INPUT
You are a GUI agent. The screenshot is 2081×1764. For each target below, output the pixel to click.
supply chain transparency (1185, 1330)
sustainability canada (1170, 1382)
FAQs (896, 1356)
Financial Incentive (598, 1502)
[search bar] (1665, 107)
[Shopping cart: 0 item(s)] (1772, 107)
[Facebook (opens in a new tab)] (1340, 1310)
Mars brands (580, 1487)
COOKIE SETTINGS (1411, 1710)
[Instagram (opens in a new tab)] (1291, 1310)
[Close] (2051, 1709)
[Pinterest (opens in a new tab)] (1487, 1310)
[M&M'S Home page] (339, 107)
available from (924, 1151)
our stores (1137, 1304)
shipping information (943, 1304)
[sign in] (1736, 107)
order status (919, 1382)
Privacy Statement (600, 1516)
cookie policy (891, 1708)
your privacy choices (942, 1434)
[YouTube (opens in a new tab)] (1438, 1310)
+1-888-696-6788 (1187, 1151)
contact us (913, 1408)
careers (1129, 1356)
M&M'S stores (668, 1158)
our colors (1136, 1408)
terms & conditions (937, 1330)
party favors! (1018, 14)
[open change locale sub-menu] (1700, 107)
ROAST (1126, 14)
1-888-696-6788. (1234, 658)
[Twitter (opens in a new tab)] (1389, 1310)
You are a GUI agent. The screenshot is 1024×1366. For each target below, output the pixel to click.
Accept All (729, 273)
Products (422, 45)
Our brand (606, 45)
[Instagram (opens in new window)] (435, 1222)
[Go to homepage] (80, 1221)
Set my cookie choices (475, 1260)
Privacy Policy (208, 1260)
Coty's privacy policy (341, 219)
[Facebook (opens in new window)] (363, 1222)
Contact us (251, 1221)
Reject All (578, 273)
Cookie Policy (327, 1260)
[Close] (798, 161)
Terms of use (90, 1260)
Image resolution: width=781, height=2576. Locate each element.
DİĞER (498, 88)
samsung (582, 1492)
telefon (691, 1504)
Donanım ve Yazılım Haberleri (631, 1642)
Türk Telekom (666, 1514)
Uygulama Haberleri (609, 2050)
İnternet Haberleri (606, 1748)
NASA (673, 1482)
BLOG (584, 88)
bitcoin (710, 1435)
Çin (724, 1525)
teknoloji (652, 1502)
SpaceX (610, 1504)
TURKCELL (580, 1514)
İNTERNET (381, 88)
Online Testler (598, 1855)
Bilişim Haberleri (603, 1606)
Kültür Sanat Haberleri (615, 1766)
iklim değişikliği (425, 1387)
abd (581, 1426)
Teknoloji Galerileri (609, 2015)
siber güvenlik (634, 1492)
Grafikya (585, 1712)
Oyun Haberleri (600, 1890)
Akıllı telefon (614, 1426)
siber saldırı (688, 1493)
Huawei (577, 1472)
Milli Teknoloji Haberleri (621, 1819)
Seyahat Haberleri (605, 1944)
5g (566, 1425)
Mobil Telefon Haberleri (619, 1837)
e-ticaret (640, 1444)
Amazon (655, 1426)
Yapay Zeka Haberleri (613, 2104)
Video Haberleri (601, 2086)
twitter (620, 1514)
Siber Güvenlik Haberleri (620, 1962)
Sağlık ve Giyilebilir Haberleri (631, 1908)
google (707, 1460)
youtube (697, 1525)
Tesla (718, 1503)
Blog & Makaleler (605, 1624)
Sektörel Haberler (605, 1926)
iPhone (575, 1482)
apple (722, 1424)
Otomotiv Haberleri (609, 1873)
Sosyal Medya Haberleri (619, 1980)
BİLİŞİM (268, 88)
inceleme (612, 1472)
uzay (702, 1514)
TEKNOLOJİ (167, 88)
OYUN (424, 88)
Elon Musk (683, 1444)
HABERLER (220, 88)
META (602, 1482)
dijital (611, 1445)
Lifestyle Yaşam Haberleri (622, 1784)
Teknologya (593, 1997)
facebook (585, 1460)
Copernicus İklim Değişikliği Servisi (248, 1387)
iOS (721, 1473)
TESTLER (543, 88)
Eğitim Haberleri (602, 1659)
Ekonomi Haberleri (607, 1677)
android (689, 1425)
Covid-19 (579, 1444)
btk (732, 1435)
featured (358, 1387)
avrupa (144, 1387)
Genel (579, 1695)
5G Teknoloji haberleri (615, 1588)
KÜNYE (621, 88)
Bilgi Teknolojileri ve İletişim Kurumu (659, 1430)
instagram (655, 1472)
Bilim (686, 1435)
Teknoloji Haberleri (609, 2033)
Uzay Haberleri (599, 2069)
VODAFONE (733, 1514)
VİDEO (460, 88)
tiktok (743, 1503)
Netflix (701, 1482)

PROBLEM DESCRIPTION
Each line from the one that holds "META (602, 1482)" to the end of the records above should be transcribed exactly, both ends included.

RESULT OF THIS TASK
META (602, 1482)
dijital (611, 1445)
Lifestyle Yaşam Haberleri (622, 1784)
Teknologya (593, 1997)
facebook (585, 1460)
Copernicus İklim Değişikliği Servisi (248, 1387)
iOS (721, 1473)
TESTLER (543, 88)
Eğitim Haberleri (602, 1659)
Ekonomi Haberleri (607, 1677)
android (689, 1425)
Covid-19 (579, 1444)
btk (732, 1435)
featured (358, 1387)
avrupa (144, 1387)
Genel (579, 1695)
5G Teknoloji haberleri (615, 1588)
KÜNYE (621, 88)
Bilgi Teknolojileri ve İletişim Kurumu (659, 1430)
instagram (655, 1472)
Bilim (686, 1435)
Teknoloji Haberleri (609, 2033)
Uzay Haberleri (599, 2069)
VODAFONE (733, 1514)
VİDEO (460, 88)
tiktok (743, 1503)
Netflix (701, 1482)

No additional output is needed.